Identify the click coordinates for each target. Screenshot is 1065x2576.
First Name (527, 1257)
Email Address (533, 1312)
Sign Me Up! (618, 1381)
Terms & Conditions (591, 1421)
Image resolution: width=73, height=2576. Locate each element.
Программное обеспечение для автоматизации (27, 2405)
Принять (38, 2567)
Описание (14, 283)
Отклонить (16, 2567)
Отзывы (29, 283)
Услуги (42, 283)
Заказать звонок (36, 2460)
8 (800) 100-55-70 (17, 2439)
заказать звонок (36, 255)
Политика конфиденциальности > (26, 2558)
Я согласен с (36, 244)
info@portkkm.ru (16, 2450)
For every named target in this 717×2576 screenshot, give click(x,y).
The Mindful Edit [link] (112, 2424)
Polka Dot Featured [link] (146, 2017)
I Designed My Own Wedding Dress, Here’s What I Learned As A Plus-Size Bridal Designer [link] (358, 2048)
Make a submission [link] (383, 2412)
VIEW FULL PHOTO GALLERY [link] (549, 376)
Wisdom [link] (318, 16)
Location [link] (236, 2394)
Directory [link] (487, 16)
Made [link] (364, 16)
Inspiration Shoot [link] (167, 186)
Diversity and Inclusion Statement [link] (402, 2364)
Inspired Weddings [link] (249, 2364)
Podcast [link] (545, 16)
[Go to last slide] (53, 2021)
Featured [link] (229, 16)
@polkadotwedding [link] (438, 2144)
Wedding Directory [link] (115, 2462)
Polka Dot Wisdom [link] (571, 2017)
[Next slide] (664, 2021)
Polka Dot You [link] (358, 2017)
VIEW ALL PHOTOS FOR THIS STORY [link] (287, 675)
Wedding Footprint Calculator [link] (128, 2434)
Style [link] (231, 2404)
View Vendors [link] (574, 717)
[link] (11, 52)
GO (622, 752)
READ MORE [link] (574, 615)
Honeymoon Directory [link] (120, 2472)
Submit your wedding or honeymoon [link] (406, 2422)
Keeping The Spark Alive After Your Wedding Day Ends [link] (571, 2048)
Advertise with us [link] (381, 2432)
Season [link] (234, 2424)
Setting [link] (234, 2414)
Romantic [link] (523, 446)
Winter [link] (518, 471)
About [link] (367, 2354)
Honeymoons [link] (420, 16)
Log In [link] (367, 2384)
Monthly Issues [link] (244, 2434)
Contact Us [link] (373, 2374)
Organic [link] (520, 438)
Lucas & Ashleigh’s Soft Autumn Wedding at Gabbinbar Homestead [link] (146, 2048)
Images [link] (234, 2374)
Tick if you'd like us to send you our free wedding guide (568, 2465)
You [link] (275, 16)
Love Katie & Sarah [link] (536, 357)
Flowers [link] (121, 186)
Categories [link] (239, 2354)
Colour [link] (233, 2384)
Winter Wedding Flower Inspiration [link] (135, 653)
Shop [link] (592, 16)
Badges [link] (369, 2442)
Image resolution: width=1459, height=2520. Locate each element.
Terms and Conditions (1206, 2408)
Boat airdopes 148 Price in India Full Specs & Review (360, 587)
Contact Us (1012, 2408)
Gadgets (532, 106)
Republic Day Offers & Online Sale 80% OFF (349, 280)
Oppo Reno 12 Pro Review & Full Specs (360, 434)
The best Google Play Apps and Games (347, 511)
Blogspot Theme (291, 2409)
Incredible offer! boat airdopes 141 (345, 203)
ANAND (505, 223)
+ + +
What the task asks — Would you transcribe all of the data, keeping each line exact?

Response to the task —
Identify the click coordinates for each target. Screenshot is 1065x2576.
First Name (527, 1257)
Email Address (533, 1312)
Sign Me Up! (618, 1381)
Terms & Conditions (591, 1421)
Image resolution: width=73, height=2576. Locate each element.
Программное обеспечение для автоматизации (27, 2405)
Принять (38, 2567)
Описание (14, 283)
Отклонить (16, 2567)
Отзывы (29, 283)
Услуги (42, 283)
Заказать звонок (36, 2460)
8 (800) 100-55-70 (17, 2439)
заказать звонок (36, 255)
Политика конфиденциальности > (26, 2558)
Я согласен с (36, 244)
info@portkkm.ru (16, 2450)
For every named target in this 717×2576 screenshot, give click(x,y).
The Mindful Edit [link] (112, 2424)
Polka Dot Featured [link] (146, 2017)
I Designed My Own Wedding Dress, Here’s What I Learned As A Plus-Size Bridal Designer [link] (358, 2048)
Make a submission [link] (383, 2412)
VIEW FULL PHOTO GALLERY [link] (549, 376)
Wisdom [link] (318, 16)
Location [link] (236, 2394)
Directory [link] (487, 16)
Made [link] (364, 16)
Inspiration Shoot [link] (167, 186)
Diversity and Inclusion Statement [link] (402, 2364)
Inspired Weddings [link] (249, 2364)
Podcast [link] (545, 16)
[Go to last slide] (53, 2021)
Featured [link] (229, 16)
@polkadotwedding [link] (438, 2144)
Wedding Directory [link] (115, 2462)
Polka Dot Wisdom [link] (571, 2017)
[Next slide] (664, 2021)
Polka Dot You [link] (358, 2017)
VIEW ALL PHOTOS FOR THIS STORY [link] (287, 675)
Wedding Footprint Calculator [link] (128, 2434)
Style [link] (231, 2404)
View Vendors [link] (574, 717)
[link] (11, 52)
GO (622, 752)
READ MORE [link] (574, 615)
Honeymoon Directory [link] (120, 2472)
Submit your wedding or honeymoon [link] (406, 2422)
Keeping The Spark Alive After Your Wedding Day Ends [link] (571, 2048)
Advertise with us [link] (381, 2432)
Season [link] (234, 2424)
Setting [link] (234, 2414)
Romantic [link] (523, 446)
Winter [link] (518, 471)
About [link] (367, 2354)
Honeymoons [link] (420, 16)
Log In [link] (367, 2384)
Monthly Issues [link] (244, 2434)
Contact Us [link] (373, 2374)
Organic [link] (520, 438)
Lucas & Ashleigh’s Soft Autumn Wedding at Gabbinbar Homestead [link] (146, 2048)
Images [link] (234, 2374)
Tick if you'd like us to send you our free wedding guide (568, 2465)
You [link] (275, 16)
Love Katie & Sarah [link] (536, 357)
Flowers [link] (121, 186)
Categories [link] (239, 2354)
Colour [link] (233, 2384)
Winter Wedding Flower Inspiration [link] (135, 653)
Shop [link] (592, 16)
Badges [link] (369, 2442)
Image resolution: width=1459, height=2520. Locate each element.
Terms and Conditions (1206, 2408)
Boat airdopes 148 Price in India Full Specs & Review (360, 587)
Contact Us (1012, 2408)
Gadgets (532, 106)
Republic Day Offers & Online Sale 80% OFF (349, 280)
Oppo Reno 12 Pro Review & Full Specs (360, 434)
The best Google Play Apps and Games (347, 511)
Blogspot Theme (291, 2409)
Incredible offer! boat airdopes 141 (345, 203)
ANAND (505, 223)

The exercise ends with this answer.